## Directive:
Rewrite the lines from the one containing "This screenshot has" through the one containing "at that location.", inclusive, with "coordinates" changed to "position" and nothing else altered.

## Recorded information:

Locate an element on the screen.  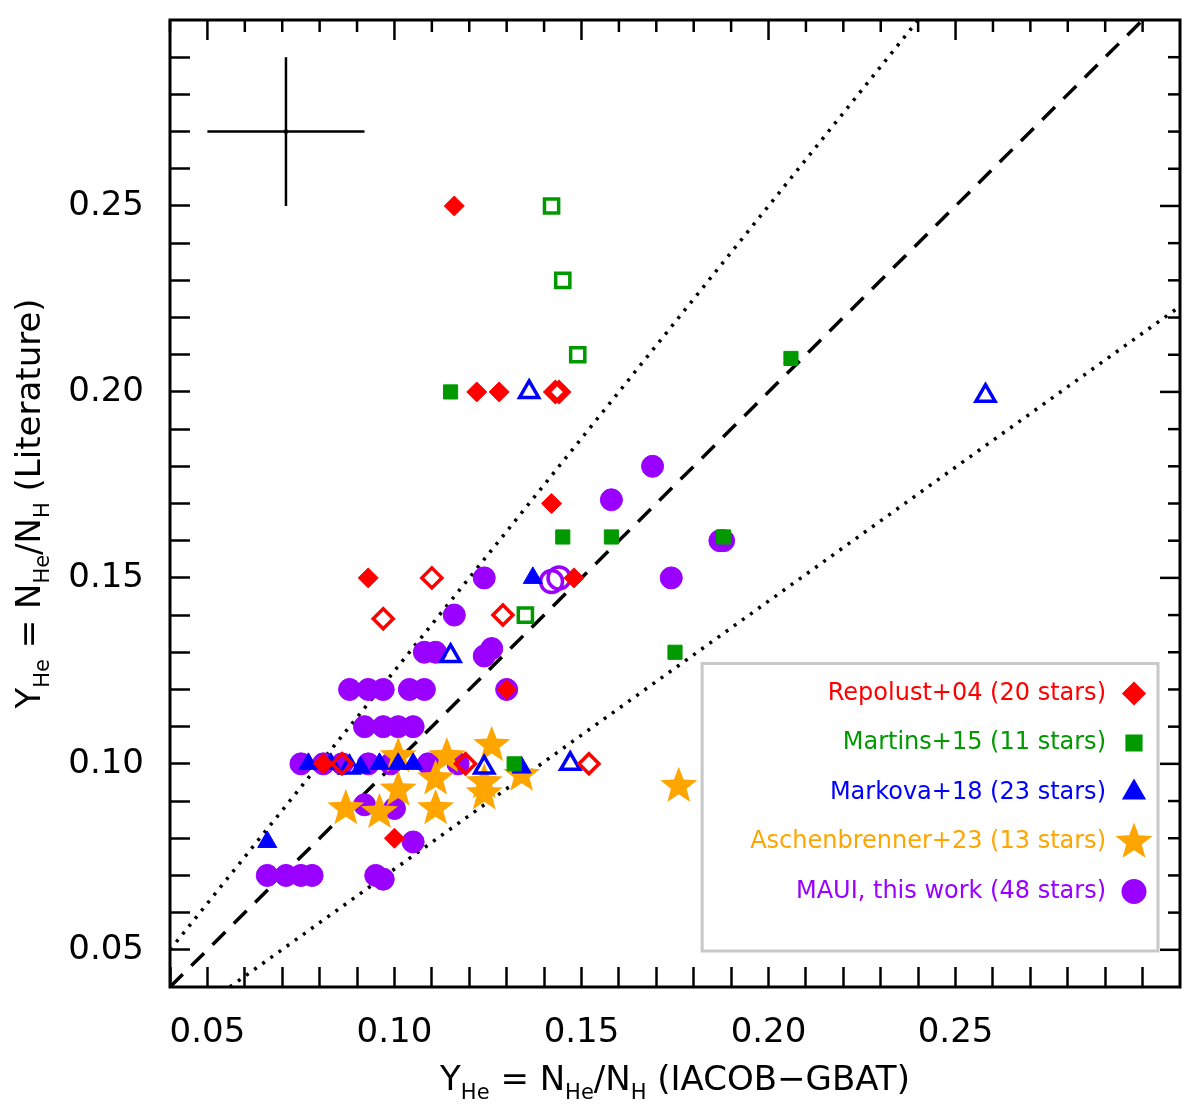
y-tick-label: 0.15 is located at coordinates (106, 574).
--
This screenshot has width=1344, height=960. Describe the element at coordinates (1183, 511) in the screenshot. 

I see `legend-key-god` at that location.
...
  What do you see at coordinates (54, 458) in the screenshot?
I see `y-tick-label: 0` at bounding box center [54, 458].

## Exercise result:
This screenshot has width=1344, height=960. Describe the element at position (1183, 511) in the screenshot. 

I see `legend-key-god` at that location.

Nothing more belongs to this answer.